After many years of writing letters to the BBC, at 17, Schofield took up the position of bookings clerk and tea boy for BBC Radio at Broadcasting House in London, where he was, at the time, the youngest employee.

Career

Television
Aged 19, Schofield moved with his family to New Zealand, where he made his television debut as the initial presenter of the youth music programme Shazam! on 23 February 1982. He also spent two years working for the Auckland-based radio station Radio Hauraki.

In 1985, he returned to Britain, where he became the first in-vision continuity presenter for Children's BBC on weekdays for two years from September 1985 in what was known as the 'Broom Cupboard'. He left in 1987 to present Going Live! on Saturday mornings between September 1987 and April 1993. From 1988 to 1991, he was the host of the Smash Hits Poll Winners Party, a pop-magazine awards show.

In the early 1990s, Schofield moved to adult-orientated television with various programmes for ITV, such as Schofield's Quest, Schofield's TV Gold and Ten Ball. From 1994 to 1997, he presented Talking Telephone Numbers for five series and in 1996 he hosted a show about remarkable coincidences called One in a Million. He co-authored the book that came out of the series.

He was the subject of This Is Your Life in 1998, when he was surprised by Michael Aspel at the curtain call of the musical Doctor Dolittle at the Hammersmith Apollo in London.

In the following decade, Schofield presented the National Lottery Winning Lines programme for BBC One between June 2001 and October 2004. And between 2002 and 2006, he co-hosted the BBC quiz show Test the Nation with Anne Robinson. In July 2006, he signed an exclusive two-year contract with ITV, reported to have been worth £5 million. The exclusive deal also meant he could no longer present Test the Nation and was replaced by Danny Wallace.

Since 2002, Schofield has been a presenter on the ITV daytime show This Morning replacing John Leslie with Fern Britton until 2009 and with Holly Willoughby who replaced Britton in September that year. In May 2008, Schofield's father, Brian, died from a long-standing heart condition, which led to Schofield taking a break from presenting This Morning. John Barrowman stood in for him until his return.

Starting in 2005, Schofield presented two series of Have I Been Here Before?, a daytime programme where a celebrity attempted to use regression to get in touch with a previous life.

Since 2006, he has presented The British Soap Awards. Between 2006 and 2008, he hosted the programme with Fern Britton but since 2009, alone.

During the run of the ITV reality show I'm a Celebrity...Get Me Out of Here!, he co-hosted the spin-off series I'm a Celebrity, Get Me out of Here! Exclusive with Sheree Murphy. The show lasted one series. In 2006, Schofield presented two episodes of the ITV game show It's Now or Never, before the network cancelled the show, due to poor ratings.

Schofield presented Dancing on Ice on ITV with Holly Willoughby from 2006 until 2011 and Christine Bleakley from 2012 until 2014. It was announced in the summer of 2013 that Dancing on Ice was to come to an end following the 2014 series. Schofield returned to co-present the show in 2018 following ITV's choice to reboot the series after four years away.

Description of the task: Write out the part of the passage on Schofield's career that opens with the words "Since 2002, Schofield" and closes with "until his return.", swapping "presenting" for "hosting".

Information shown:
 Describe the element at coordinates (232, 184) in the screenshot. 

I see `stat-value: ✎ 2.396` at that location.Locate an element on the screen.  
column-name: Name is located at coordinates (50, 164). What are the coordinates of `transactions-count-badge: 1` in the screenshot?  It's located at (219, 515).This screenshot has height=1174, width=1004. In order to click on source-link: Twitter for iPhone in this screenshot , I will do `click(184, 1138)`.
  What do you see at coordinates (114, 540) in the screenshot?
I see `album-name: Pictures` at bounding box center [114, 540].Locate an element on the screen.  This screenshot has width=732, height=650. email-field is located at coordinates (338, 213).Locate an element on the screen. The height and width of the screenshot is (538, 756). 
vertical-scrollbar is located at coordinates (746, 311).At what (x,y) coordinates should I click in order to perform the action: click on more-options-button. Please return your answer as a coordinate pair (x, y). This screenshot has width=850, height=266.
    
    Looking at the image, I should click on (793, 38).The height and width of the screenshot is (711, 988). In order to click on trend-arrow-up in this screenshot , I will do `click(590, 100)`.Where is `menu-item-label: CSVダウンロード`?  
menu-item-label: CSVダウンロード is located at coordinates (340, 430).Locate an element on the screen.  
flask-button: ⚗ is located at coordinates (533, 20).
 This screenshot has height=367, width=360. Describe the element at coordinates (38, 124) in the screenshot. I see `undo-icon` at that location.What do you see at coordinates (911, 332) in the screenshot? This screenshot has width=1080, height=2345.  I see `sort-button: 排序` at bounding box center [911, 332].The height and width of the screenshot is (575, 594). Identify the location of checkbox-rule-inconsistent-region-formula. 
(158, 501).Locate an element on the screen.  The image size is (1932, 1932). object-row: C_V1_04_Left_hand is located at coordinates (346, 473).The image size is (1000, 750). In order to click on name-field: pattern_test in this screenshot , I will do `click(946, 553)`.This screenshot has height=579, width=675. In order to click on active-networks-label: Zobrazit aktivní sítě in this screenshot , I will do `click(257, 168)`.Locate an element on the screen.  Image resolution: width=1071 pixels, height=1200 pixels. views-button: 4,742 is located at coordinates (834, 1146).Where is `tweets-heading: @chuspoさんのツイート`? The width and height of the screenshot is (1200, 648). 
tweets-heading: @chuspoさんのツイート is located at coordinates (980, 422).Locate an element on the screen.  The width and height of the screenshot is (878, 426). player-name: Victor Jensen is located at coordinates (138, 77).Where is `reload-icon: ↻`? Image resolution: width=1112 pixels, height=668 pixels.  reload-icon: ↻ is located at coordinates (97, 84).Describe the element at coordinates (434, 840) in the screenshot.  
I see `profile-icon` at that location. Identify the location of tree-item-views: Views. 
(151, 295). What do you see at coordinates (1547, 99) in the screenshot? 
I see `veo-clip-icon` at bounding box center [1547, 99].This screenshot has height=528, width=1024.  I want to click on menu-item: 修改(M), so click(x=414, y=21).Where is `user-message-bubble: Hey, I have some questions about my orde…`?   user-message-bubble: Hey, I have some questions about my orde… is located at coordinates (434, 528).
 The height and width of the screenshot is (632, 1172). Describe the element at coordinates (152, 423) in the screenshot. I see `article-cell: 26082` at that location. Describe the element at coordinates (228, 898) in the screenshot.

Answer for this exercise:
Since 2002, Schofield has been a presenter on the ITV daytime show This Morning replacing John Leslie with Fern Britton until 2009 and with Holly Willoughby who replaced Britton in September that year. In May 2008, Schofield's father, Brian, died from a long-standing heart condition, which led to Schofield taking a break from hosting This Morning. John Barrowman stood in for him until his return.